Light-induced evaporation: Study shows light can trigger water evaporation without heat

Rotorua thermal lake
image: @Svetla Ilieva | iStock

Evaporation happens around us all the time. However, a recent study found a surprising factor where evaporation can take place without heat present

In recent years, some researchers have observed experiments involving water contained within a sponge-like material called a hydrogel. They observed that the evaporation rate exceeded what could be accounted for by the amount of heat or thermal energy the water received. This excess evaporation was substantial, often doubling, tripling more of the theoretically expected maximum rate.

Surprising light-induced evaporation

After thoroughly evaluating the results from different research groups who had previously reported exceeding the thermal limit and conducting a series of experiments and simulations, it became clear that the limit had remained the same.

A team of scientists at MIT conducted has arrived at a remarkable conclusion: at a boundary where water and air meet; light can directly trigger evaporation without the need for heat and does so more efficiently than heat. While their experiment involved water with a hydrogel material, researchers proposed that this could still occur under different conditions.

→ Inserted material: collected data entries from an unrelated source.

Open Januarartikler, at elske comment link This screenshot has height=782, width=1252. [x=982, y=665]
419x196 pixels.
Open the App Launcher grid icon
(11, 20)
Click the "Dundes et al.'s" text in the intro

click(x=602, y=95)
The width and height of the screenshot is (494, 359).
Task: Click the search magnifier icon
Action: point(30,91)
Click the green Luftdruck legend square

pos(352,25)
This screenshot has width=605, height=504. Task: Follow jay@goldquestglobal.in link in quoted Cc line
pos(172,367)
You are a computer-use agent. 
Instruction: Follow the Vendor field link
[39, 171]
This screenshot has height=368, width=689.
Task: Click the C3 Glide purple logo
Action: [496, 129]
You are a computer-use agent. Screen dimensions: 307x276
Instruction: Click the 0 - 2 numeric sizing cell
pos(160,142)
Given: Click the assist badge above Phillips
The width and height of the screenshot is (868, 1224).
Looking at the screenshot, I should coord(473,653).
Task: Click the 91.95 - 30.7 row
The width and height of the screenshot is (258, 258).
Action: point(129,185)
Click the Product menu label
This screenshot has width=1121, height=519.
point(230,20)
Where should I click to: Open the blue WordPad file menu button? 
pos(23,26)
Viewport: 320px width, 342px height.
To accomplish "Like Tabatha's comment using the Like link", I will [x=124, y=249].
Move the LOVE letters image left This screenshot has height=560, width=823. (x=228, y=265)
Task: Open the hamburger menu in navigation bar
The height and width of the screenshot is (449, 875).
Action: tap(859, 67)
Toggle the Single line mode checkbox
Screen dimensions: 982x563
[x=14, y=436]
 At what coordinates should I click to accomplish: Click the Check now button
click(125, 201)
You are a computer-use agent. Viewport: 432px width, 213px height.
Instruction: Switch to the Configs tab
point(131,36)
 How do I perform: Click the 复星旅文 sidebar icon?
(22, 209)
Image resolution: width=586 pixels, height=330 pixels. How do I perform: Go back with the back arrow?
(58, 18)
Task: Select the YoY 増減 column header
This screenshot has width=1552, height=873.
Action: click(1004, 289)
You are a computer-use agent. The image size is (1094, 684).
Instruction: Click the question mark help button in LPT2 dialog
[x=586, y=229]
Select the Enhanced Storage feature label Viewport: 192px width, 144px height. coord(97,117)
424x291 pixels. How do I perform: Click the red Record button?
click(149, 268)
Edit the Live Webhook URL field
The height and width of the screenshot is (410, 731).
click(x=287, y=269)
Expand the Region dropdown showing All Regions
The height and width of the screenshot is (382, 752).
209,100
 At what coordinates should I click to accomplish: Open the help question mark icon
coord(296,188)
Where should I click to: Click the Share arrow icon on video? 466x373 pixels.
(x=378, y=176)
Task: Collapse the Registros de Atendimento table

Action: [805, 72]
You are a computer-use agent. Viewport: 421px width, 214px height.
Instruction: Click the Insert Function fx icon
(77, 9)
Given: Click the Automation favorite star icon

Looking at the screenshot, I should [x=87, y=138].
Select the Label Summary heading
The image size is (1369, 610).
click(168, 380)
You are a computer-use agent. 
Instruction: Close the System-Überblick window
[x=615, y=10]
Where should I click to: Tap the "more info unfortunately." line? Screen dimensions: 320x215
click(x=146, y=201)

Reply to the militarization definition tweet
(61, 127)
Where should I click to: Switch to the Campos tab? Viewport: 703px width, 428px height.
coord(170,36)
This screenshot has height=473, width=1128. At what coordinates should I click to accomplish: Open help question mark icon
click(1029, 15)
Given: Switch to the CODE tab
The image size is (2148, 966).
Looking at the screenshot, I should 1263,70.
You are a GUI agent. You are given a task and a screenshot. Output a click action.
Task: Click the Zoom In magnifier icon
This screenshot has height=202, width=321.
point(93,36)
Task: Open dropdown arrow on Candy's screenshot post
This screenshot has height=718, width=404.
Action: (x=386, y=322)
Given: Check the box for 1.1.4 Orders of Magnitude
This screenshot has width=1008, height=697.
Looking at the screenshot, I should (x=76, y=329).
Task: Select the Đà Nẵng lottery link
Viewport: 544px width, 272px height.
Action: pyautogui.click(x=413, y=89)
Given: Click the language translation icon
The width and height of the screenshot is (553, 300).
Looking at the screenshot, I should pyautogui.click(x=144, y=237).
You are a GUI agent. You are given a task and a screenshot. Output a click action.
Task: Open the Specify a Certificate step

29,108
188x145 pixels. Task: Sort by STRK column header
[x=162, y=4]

Improving the accuracy of climate models

The researchers believe this phenomenon could play a role in the formation and evolution of fog and clouds, making it essential to incorporate it into climate models to improve accuracy.

It may also have a significant role in many industrial applications, such as water desalination, potentially eliminating the need to convert sunlight into heat as an intermediate step.

Applications in solar desalination

When the team first started looking into solar evaporation for desalination, they introduced particles of a light-absorbing black material into a container of water to facilitate sunlight conversion into heat.

“We tested it under our solar simulator, and it worked,” confirming the unusually high evaporation rate, Chen says. “So, we believed them now.” Chen and Tu then began making and testing their own hydrogels.

The research team encountered the findings of another research group that had achieved an evaporation rate exceeding the thermal limit, which represents the maximum possible evaporation that can occur for a specific input of heat, as dictated by fundamental physical principles like the conservation of energy.

The researchers suspected that light itself was responsible for the extra evaporation. They conducted experiments on a hydrogel’s surface, a water-filled material with a sponge-like structure. They then exposed it to different colours of simulated sunlight and measured the evaporation rate, using a scale to track mass loss and monitor surface temperature. They found that the effect was most pronounced with a specific green wavelength of light, unrelated to heat, supporting the idea that light caused some evaporation.

To confirm, they repeated the experiment with electricity instead of light for heating, but the water didn’t evaporate beyond the thermal limit. However, when they used simulated sunlight, extra evaporation occurred, proving that light was the cause.

Water and the hydrogel alone don’t absorb much light, but when they come together, they become strong light absorbers. This combination allows the material to efficiently capture solar energy and surpass the thermal limit without dark dyes.

Revolutionising water production

The researchers, having discovered this effect, named it the photomolecular effect. Now, they’re working on practical applications. They have funding to investigate how this phenomenon can enhance the efficiency of solar-powered desalination systems and its impact on climate change modelling.

Chen suggests that it is possible to increase the current limit of 1.5 kilograms of water per square meter produced by solar desalination by up to three or four times through the utilisation of this light-driven method. “This could potentially really lead to cheap desalination,” he says.

“This could potentially really lead to cheap desalination,”

Tu also mentions that this phenomenon might have potential applications in evaporative cooling systems, where the phase change could be used to create an efficient solar cooling system.